Copy each of the following records line by line, keeping every character and line break unchanged.

RECORDED INFORMATION

· · · · · · ·

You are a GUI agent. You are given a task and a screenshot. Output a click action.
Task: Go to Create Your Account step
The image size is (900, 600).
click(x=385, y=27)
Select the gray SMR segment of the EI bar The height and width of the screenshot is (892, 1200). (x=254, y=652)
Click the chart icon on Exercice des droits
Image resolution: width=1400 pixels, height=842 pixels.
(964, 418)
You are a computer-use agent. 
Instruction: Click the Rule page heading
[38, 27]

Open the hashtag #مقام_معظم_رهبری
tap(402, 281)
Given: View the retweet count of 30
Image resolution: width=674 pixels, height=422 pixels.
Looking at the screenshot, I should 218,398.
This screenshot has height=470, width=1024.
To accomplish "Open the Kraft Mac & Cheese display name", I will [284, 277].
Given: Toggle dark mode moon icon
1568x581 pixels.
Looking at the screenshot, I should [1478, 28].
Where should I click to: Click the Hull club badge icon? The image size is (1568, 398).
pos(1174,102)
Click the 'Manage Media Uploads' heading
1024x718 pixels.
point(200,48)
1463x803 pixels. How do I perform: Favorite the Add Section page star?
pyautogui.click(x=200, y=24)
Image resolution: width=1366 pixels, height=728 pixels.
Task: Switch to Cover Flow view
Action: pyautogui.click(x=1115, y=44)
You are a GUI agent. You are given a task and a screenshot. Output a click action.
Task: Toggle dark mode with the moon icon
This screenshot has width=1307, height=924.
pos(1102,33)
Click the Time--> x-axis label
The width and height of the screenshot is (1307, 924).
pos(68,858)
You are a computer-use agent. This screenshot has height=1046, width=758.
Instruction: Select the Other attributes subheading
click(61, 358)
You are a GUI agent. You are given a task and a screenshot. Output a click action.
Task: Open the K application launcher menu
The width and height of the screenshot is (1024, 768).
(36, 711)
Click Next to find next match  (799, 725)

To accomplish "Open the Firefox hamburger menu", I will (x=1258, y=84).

· · · · · · ·

ANSWER TO THE EXERCISE
You are a GUI agent. You are given a task and a screenshot. Output a click action.
Task: Go to Create Your Account step
The image size is (900, 600).
click(x=385, y=27)
Select the gray SMR segment of the EI bar The height and width of the screenshot is (892, 1200). (x=254, y=652)
Click the chart icon on Exercice des droits
Image resolution: width=1400 pixels, height=842 pixels.
(964, 418)
You are a computer-use agent. 
Instruction: Click the Rule page heading
[38, 27]

Open the hashtag #مقام_معظم_رهبری
tap(402, 281)
Given: View the retweet count of 30
Image resolution: width=674 pixels, height=422 pixels.
Looking at the screenshot, I should 218,398.
This screenshot has height=470, width=1024.
To accomplish "Open the Kraft Mac & Cheese display name", I will [284, 277].
Given: Toggle dark mode moon icon
1568x581 pixels.
Looking at the screenshot, I should [1478, 28].
Where should I click to: Click the Hull club badge icon? The image size is (1568, 398).
pos(1174,102)
Click the 'Manage Media Uploads' heading
1024x718 pixels.
point(200,48)
1463x803 pixels. How do I perform: Favorite the Add Section page star?
pyautogui.click(x=200, y=24)
Image resolution: width=1366 pixels, height=728 pixels.
Task: Switch to Cover Flow view
Action: pyautogui.click(x=1115, y=44)
You are a GUI agent. You are given a task and a screenshot. Output a click action.
Task: Toggle dark mode with the moon icon
This screenshot has width=1307, height=924.
pos(1102,33)
Click the Time--> x-axis label
The width and height of the screenshot is (1307, 924).
pos(68,858)
You are a computer-use agent. This screenshot has height=1046, width=758.
Instruction: Select the Other attributes subheading
click(61, 358)
You are a GUI agent. You are given a task and a screenshot. Output a click action.
Task: Open the K application launcher menu
The width and height of the screenshot is (1024, 768).
(36, 711)
Click Next to find next match  (799, 725)

To accomplish "Open the Firefox hamburger menu", I will (x=1258, y=84).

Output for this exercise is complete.